Kondisi masyarakat Indonesia yang majemuk memungkinkan terjadinya gesekan antar umat beragama. Geseakan menimbulkan dampak, baik positif maupun negatif. Seberapa jauh dampak yang ditimbulkan sangat tergantung pada tingkat kesadaran umat beragama.

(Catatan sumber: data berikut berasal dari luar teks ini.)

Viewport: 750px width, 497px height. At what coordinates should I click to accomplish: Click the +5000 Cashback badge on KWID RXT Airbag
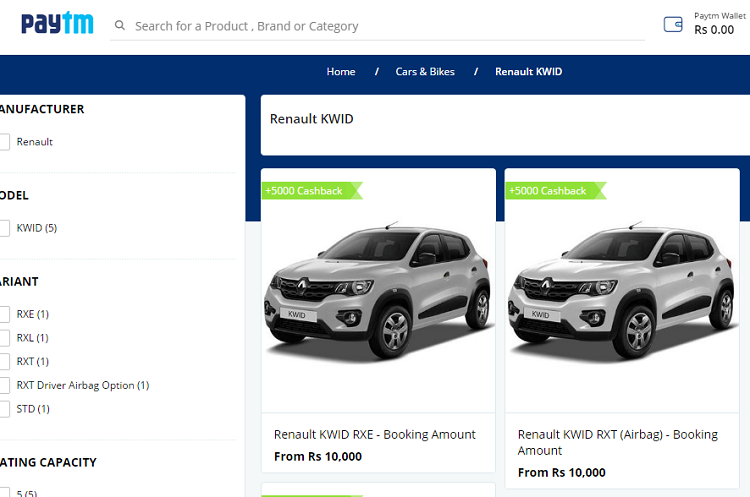coord(552,191)
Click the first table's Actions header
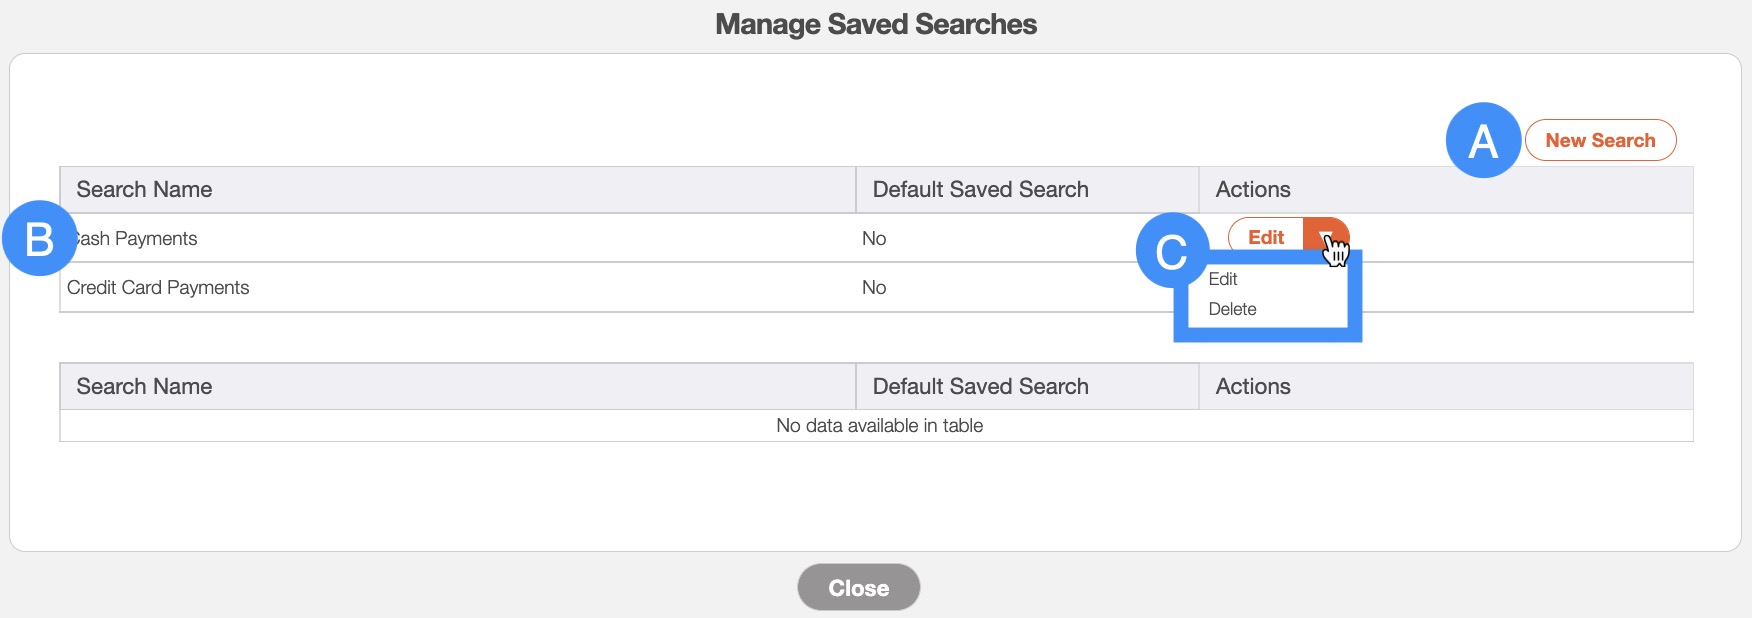This screenshot has width=1752, height=618. click(1253, 190)
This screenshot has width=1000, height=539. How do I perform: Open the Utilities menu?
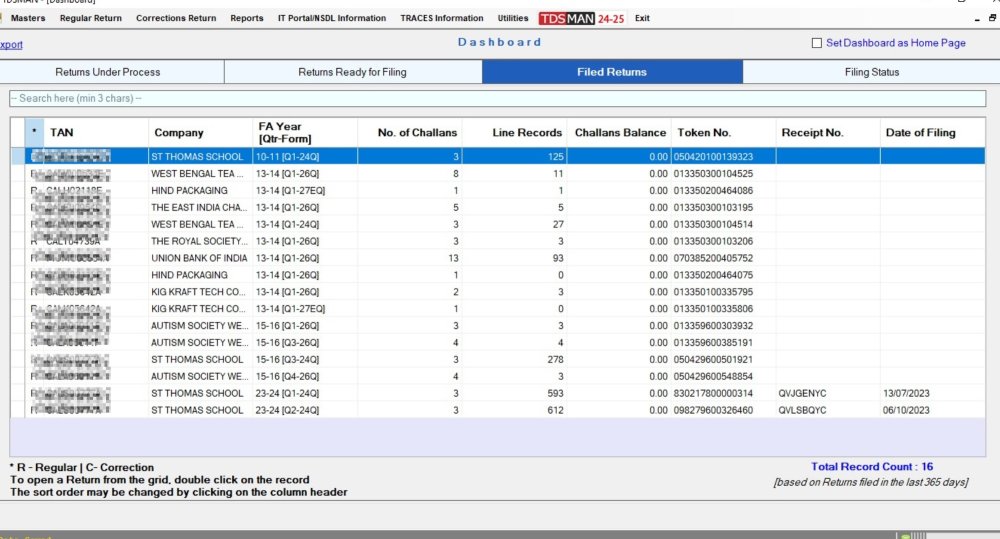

Secara historis, kondisi kehidupan pada masa lampau telah terbina kearah terwujudnya kehidupan yang penuh toleransi, rukun dan damai antar penganut agama yang satu dengan yang lainnya.Antar Hindu dan Budha, suatu contoh kerukunan yang pernah terjadi dimasa lampau dalam bentuk sinkritisme konsep, yaitu luluhnya antara Siwa Siddhanta (dari Hindu) dan Budha Mahayana (dari agama Budha) di Jawa Timur. Penyatuan kedua konsep ini dikenal dengan nama “Siwa Budha”. Sampai saat ini masih banyak orang pada umumnya belum bisa membedakan antara hindu dan Budha, sebagai akibat pengalaman masa lampau.
Jalinan yang harmonis antara kedua konsep ini tertuang dalam cerita Bubuksah Gagangaking. Sampai pada puncaknya pada jaman Empu Tantular, dimana peleburan diantara kedua konsep itu tertuang dalam Lontar Sutasoma dengan petikan kalimat: Riweneka datu winuwus, siwa kelawan Budha. Bhineka tunggal ika tan hana Dharma mangrua. Yang artinya: konon ceritanya dikatakan antara Hindu dan Budha berbeda, namun sesungguhnya satu. Tidak ada kebenaran yang mendua.
Menyimak ilustrasi diatas, menggambarkan ada semacam sinyal adanya tali perekat 6yang menyatukan antara konsep agama masing-masing yang sesungguhnya secara theologis berbeda. Namun dalam aspek penerapannya di masyarakat bisa menyatu, duduk berdampingan satu sama lain dalam melaksanakan aktivitas tertentu, terutama dalam aktivitas sosial. Sikap positif yang perlu ditumbuhkan di kalangan umat masing-masing, untuk mewujudkan apa yang menjadi cita-cita bersama, yaitu mewujudkan masyarakat adil dan makmur,sejahtera, gemah ripah lohjinawi salunglung sabayantaka, sehingga betul-betul menjadi kenyataan dalam hidup mengarah terwujudnya masyarakat yang madani.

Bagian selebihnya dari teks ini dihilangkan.